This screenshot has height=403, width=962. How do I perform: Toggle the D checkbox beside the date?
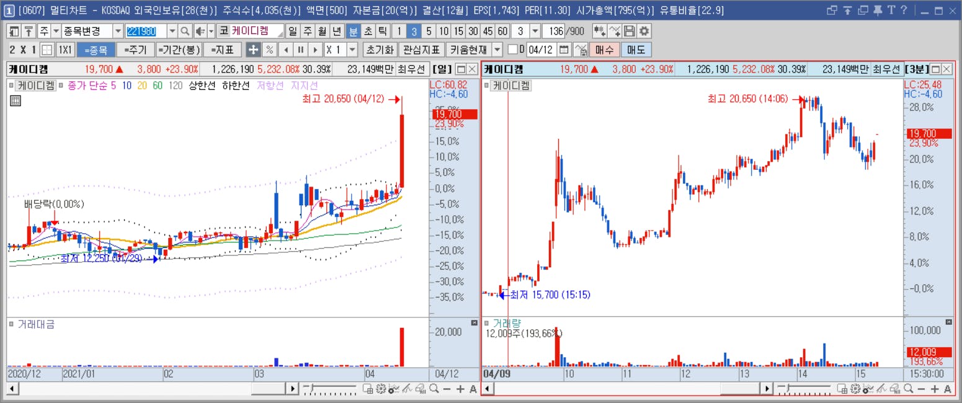(x=512, y=50)
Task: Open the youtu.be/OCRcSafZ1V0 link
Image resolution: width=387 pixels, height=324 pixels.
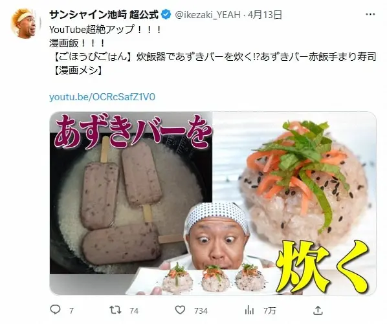Action: pyautogui.click(x=102, y=97)

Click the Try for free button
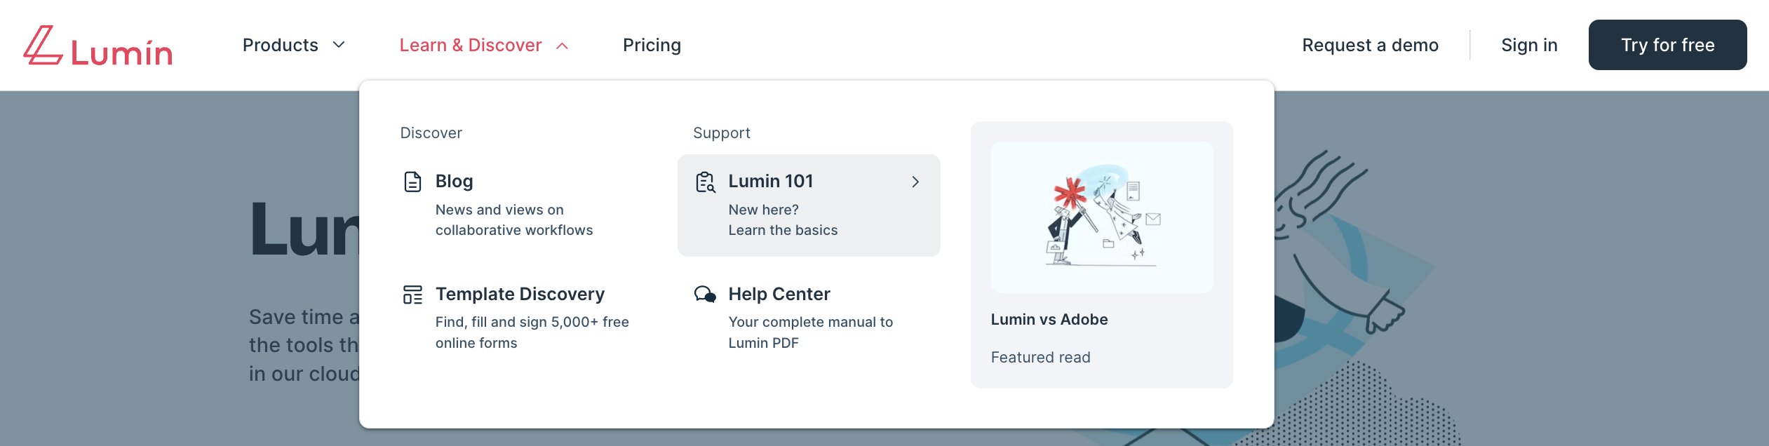point(1667,45)
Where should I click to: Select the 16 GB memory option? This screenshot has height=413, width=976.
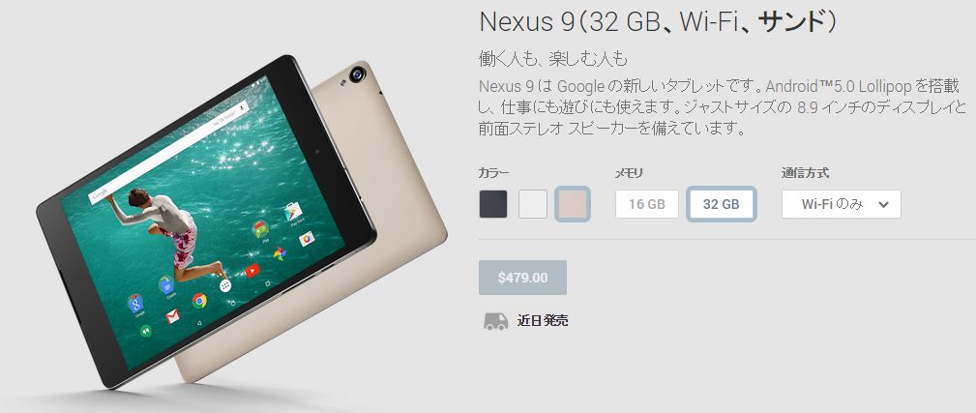pos(647,204)
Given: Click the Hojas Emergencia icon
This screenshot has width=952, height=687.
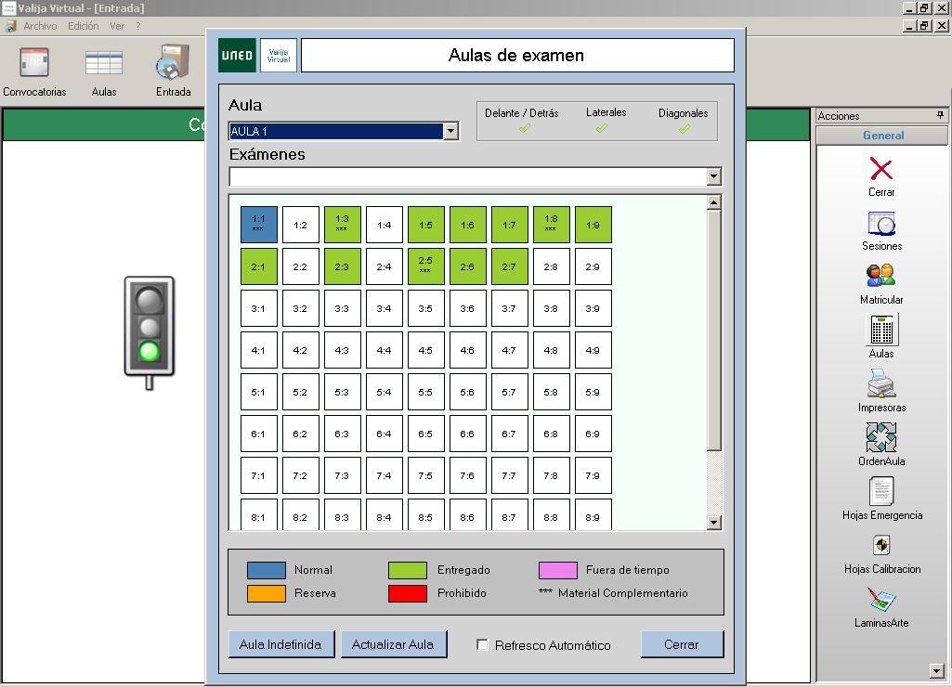Looking at the screenshot, I should [x=880, y=492].
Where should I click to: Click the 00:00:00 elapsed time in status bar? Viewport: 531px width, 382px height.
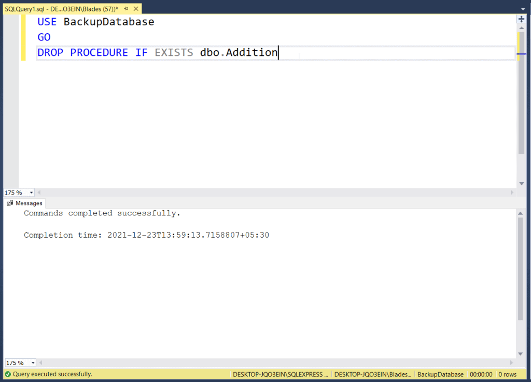coord(481,374)
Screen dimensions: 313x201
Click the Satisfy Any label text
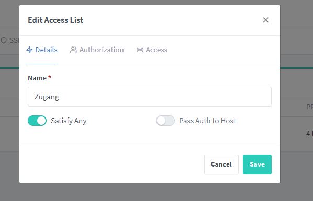pyautogui.click(x=69, y=121)
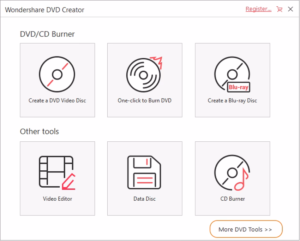
Task: Click the Create a Blu-ray Disc label
Action: 232,100
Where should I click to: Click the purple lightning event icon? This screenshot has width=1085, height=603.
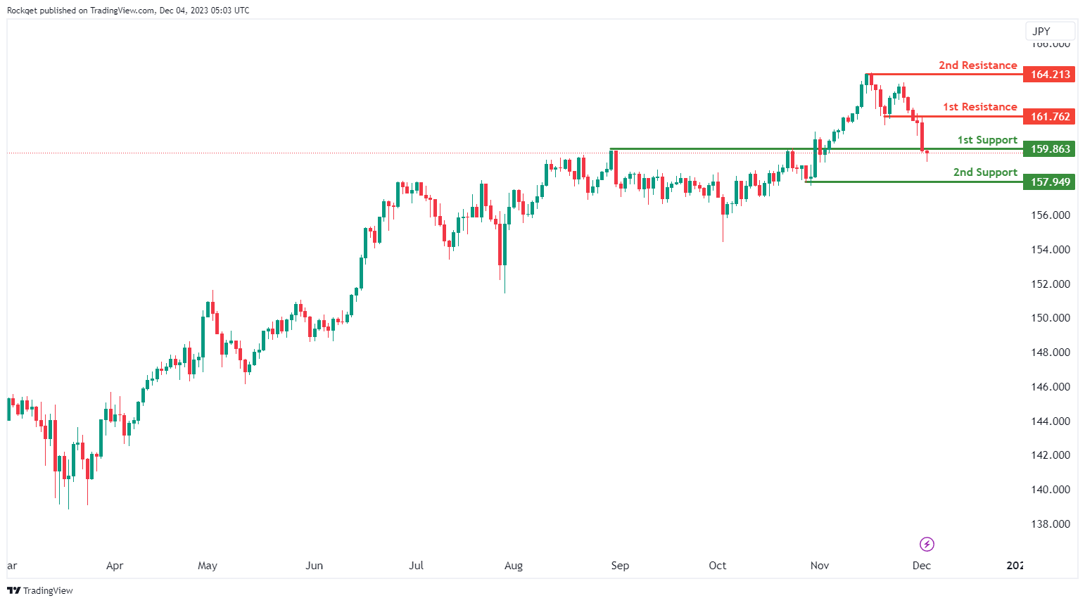point(927,544)
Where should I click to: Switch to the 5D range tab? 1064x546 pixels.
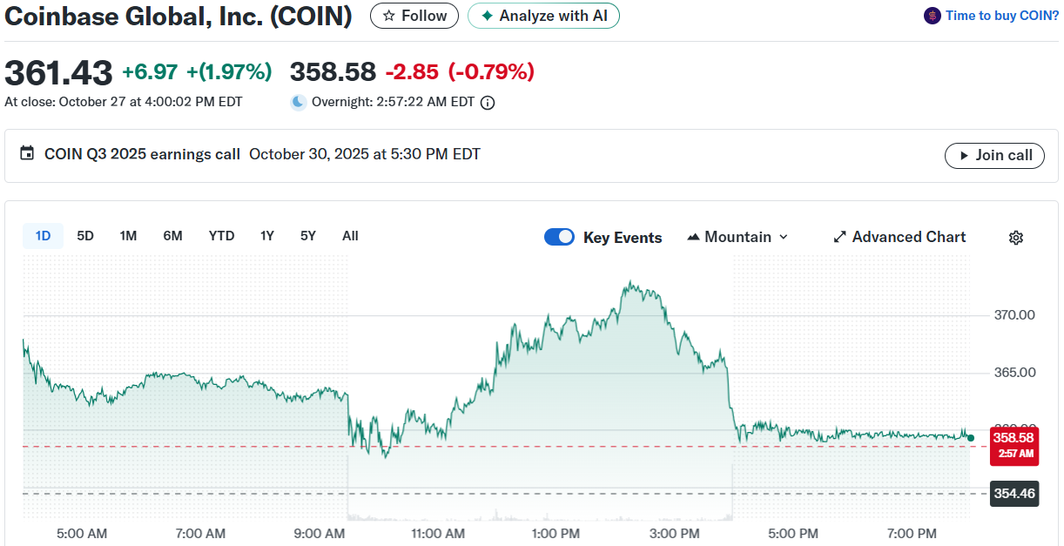(85, 236)
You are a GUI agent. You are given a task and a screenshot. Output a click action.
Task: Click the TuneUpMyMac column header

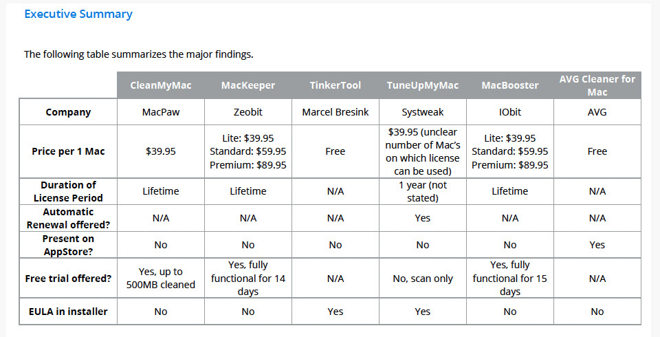point(423,85)
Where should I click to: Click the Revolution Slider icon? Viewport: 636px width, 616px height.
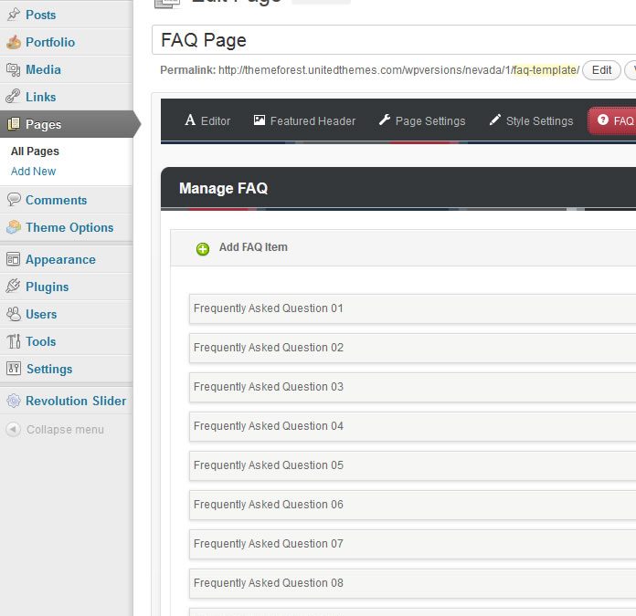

-=-=-

> [TASK TO CARRY OUT] Give again, exactly as written above, every line from the one holding "Task: Open the youtu.be/OCRcSafZ1V0 link" to the one holding "Screen dimensions: 313x201", with both ends kept and the pictures left out.

> [SOLUTION TO THIS TASK]
Task: Open the youtu.be/OCRcSafZ1V0 link
Image resolution: width=387 pixels, height=324 pixels.
Action: pyautogui.click(x=102, y=97)

Click the Try for free button
point(1667,45)
Where should I click to: Select the 16 GB memory option? This screenshot has height=413, width=976.
pos(647,204)
Given: Click the Hojas Emergencia icon
This screenshot has width=952, height=687.
Looking at the screenshot, I should [x=880, y=492].
Where should I click to: Click the 00:00:00 elapsed time in status bar? Viewport: 531px width, 382px height.
coord(481,374)
Screen dimensions: 313x201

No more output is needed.